## Article
The Millington Questionnaire

Since 1993, Vanity Fair has devoted its back page to the Proust Questionnaire, a set of questions adapted from a social entertainment played by French littérateur Marcel Proust. Each month, a different public personality takes up the challenge, revealing the nuances and sensibilities of their characters in the answering.

The Millington Questionnaire, adapted from the novel Things My Girlfriend and I Have Argued About, favors the same philosophy, providing glimpses into people's characters while serving as a jumping off point for profound conversations on phone sex, Jeremy Northam, Batgirl, or the thrill of deactivating one's car alarm (chunk!).

This month, author, web celebrity, and Guardian columnist Mil Millington pauses to reflect on the sound of cigarettes in the toilet bowl, idiots, and offers that end in February.

You can kill anyone—who will it be?

I best not say right now—it's a work-in-progress.

What do you wish you'd known at eighteen?

## What you have to do
Summarize the piece on the Millington Questionnaire in two sentences. The rows that follow have nothing to do with the text.

## Data rows
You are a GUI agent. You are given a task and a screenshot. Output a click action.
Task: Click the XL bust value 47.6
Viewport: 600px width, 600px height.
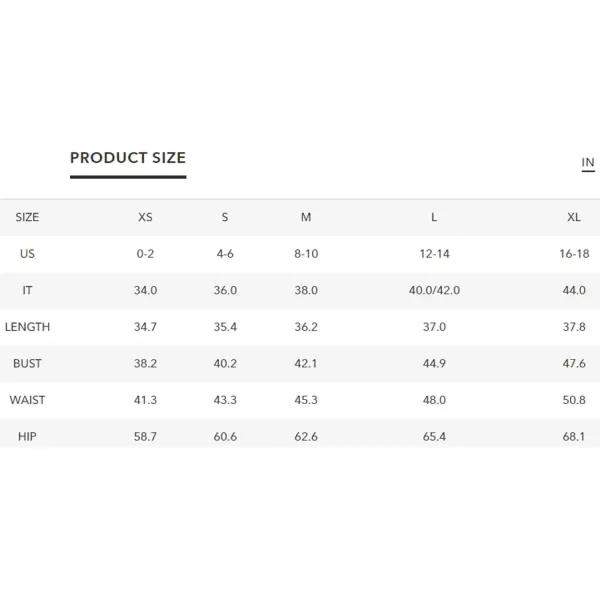tap(574, 364)
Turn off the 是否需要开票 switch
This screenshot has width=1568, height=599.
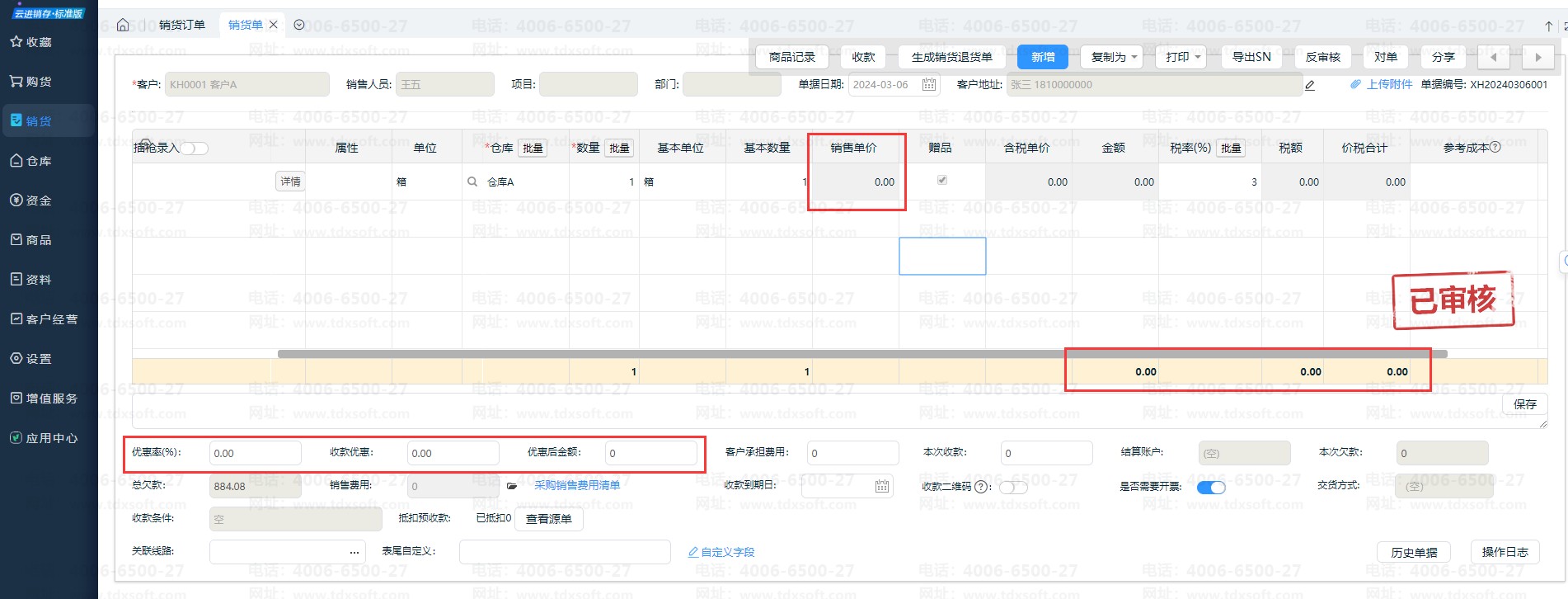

## Solution
Since 1993, Vanity Fair has given its back page to the Proust Questionnaire, in which a different public personality each month answers questions adapted from a social entertainment played by Marcel Proust. The Millington Questionnaire, adapted from the novel Things My Girlfriend and I Have Argued About, follows the same philosophy, and this month author, web celebrity, and Guardian columnist Mil Millington answers it.